Rapina e tentata estorsione, condannato il figlio di Maurer

Il figlio del consigliere federale si trovava alla sbarra a causa di un incidente stradale avuto sotto l'influsso di alcol

Rapina e tentata estorsione, condannato il figlio di Maurer

Rapina e tentata estorsione, condannato il figlio di Maurer

HINWIL (ZH) - Il tribunale distrettuale di Hinwil (ZH) ha condannato uno dei figli del consigliere federale Ueli Maurer a una pena detentiva di 16 mesi con la condizionale. Il giovane è stato riconosciuto colpevole di rapina, tentata estorsione e guida in stato di inattitudine. Il periodo di prova è di due anni. È inoltre stato condannato a una pena pecuniaria di 60 aliquote giornaliere da 80 franchi ciascuna. Il processo si è svolto con procedura abbreviata.

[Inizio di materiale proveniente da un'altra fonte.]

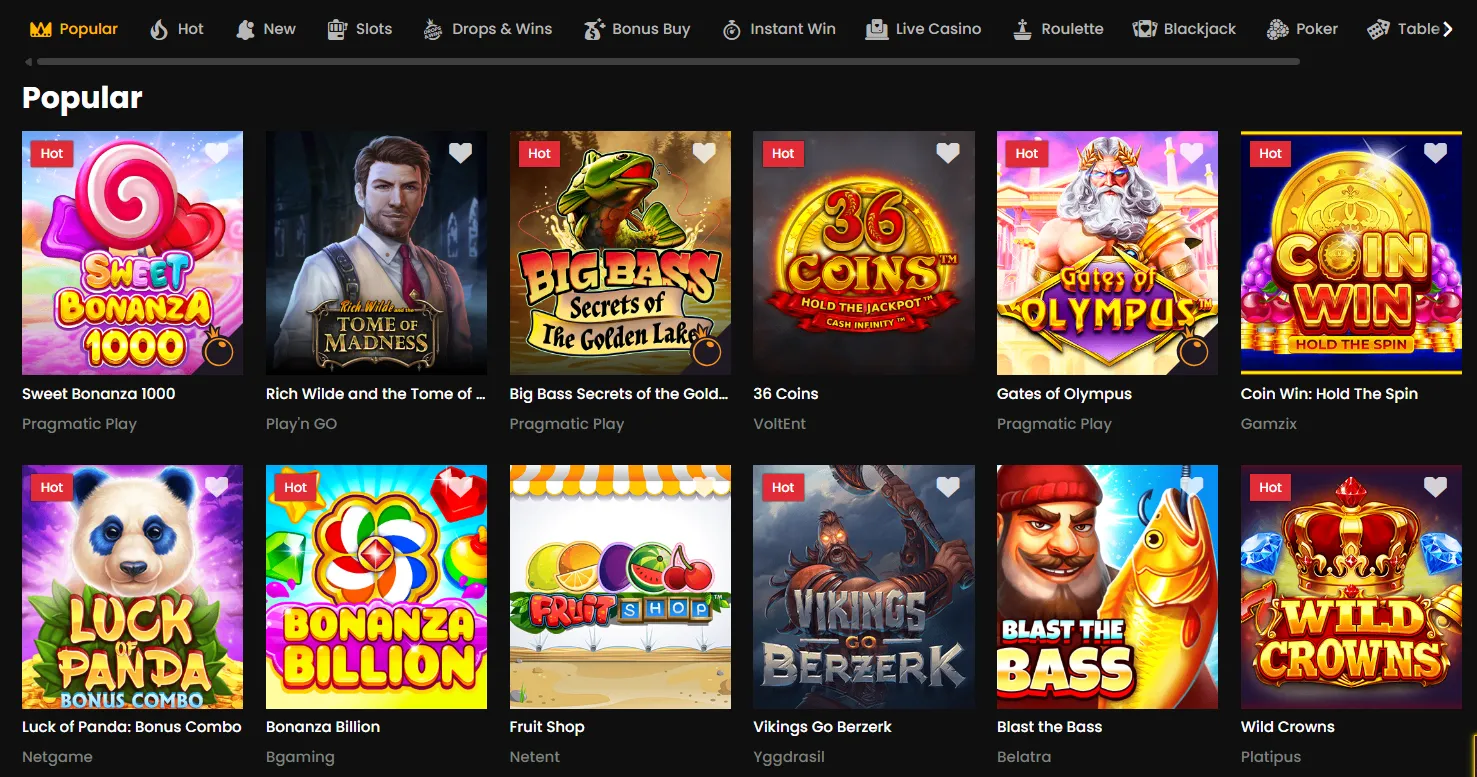This screenshot has width=1477, height=777.
Task: Click the Roulette icon in category bar
Action: [x=1022, y=29]
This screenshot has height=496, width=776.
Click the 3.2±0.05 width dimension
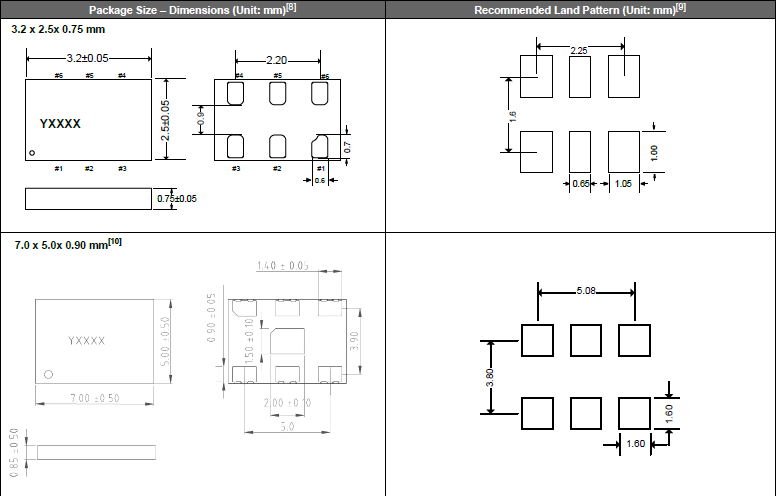pyautogui.click(x=89, y=59)
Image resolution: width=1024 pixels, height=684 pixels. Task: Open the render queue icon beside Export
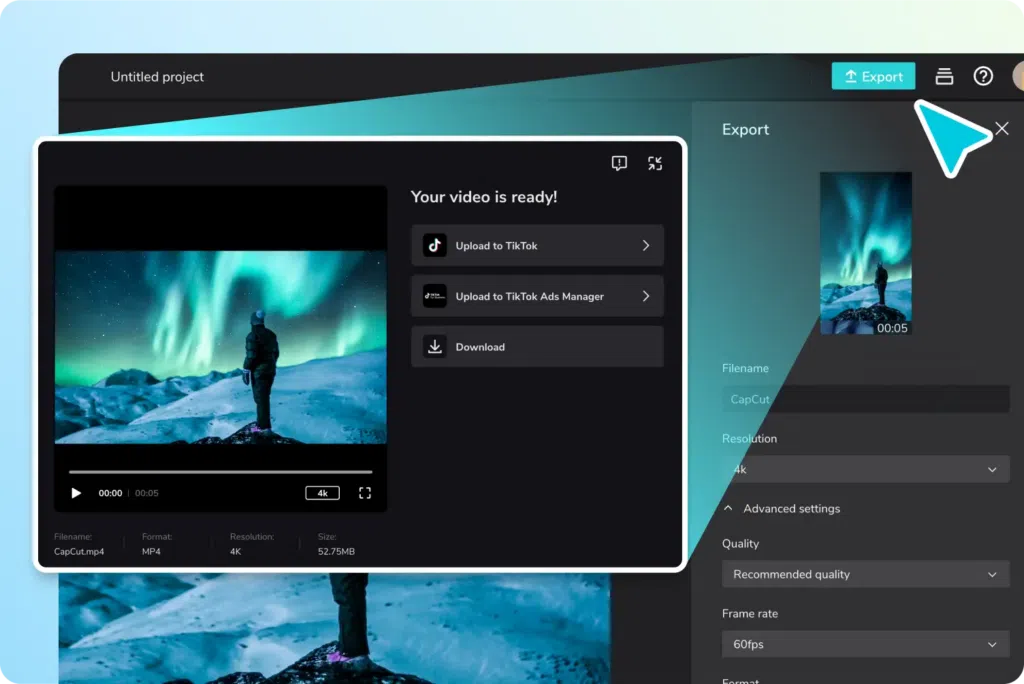pos(943,76)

Secondo quanto reso noto in precedenza, il figlio del consigliere federale UDC si trovava alla sbarra a causa di un incidente stradale avuto sotto l'influsso di alcool (1,46 per mille di alcol nel sangue) nel novembre 2015 nell'Oberland zurighese. Nel corso del processo sono però emersi numerosi atti illeciti, tra cui una grave violazione delle norme della circolazione, ingiurie nei confronti di un ispettore ferroviario e soprattutto una rapina compiuta dal giovane nel gennaio 2016, in compagnia di un amico somalo.

Rapina e rivolta

I fatti sono avvenuti nei pressi della stazione di Rüti (ZH). Durante la notte, uno dei figli del consigliere federale in compagnia di un amico ha aggredito un passeggero della S-Bahn. Dopo averlo avvicinato, secondo l'accusa, l'amico ha deriso e colpito più volte in faccia la vittima. I due in seguito lo hanno perquisito alla ricerca di oggetti di valore. Il bottino, un profumo del valore di 50 franchi e alcune carte clienti, non è però bastato ai due, che volevano costringere l'uomo a prelevare denaro con una carta da credito. La vittima è però riuscita a chiamare aiuto con il suo telefono mentre si recava al bancomat, facendo allontanare i due aggressori. Un mese dopo il figlio di Maurer è stato arrestato e posto in detenzione per un giorno. Secondo l'accusa, il giovane si è opposto all'arresto con calci, pugni e insulti. Dopo essere stato messo dietro le sbarre ha dato ancora in escandescenze danneggiando la cella.

"Ho imparato dai miei errori, Non succederà di nuovo", ha detto il giovane, che ha giustificato i suoi comportamenti con la grande pressione che subiva per il fatto di essere figlio di un consigliere federale. Il giudice di Hinwil ha chiarito di non aver legami con Ueli Maurer, sottolineando sin dall'inizio del processo che il giovane non sarebbe stato trattato in modo privilegiato. "Un figlio di un consigliere federale avrà un'udienza normale".

Determinate condizioni per i media

La partecipazione di giornalisti al processo ha tenuto banco fino all'ultimo. Il figlio di Maurer si è infatti spinto fino al Tribunale federale (TF) per impedire la loro presenza in aula, poiché - a suo avviso - avrebbero riferito in maniera anonima sugli altri imputati, ma non nei suoi confronti. Il legale del giovane chiedeva che non fossero precisati i reati di cui era accusato e la pena inflitta.

I giudici federali hanno però deciso di ammettere i giornalisti accreditati, poiché vi è un interesse pubblico in merito a una causa che coinvolge il figlio di un consigliere federale. Tuttavia ha vietato ai media di riferire informazioni in anticipo in merito al processo. Per proteggere la personalità dell'imputato il TF ha anche imposto rigide condizioni: vietato fotografare l'uomo e fornire informazioni su età, luogo di residenza e professione.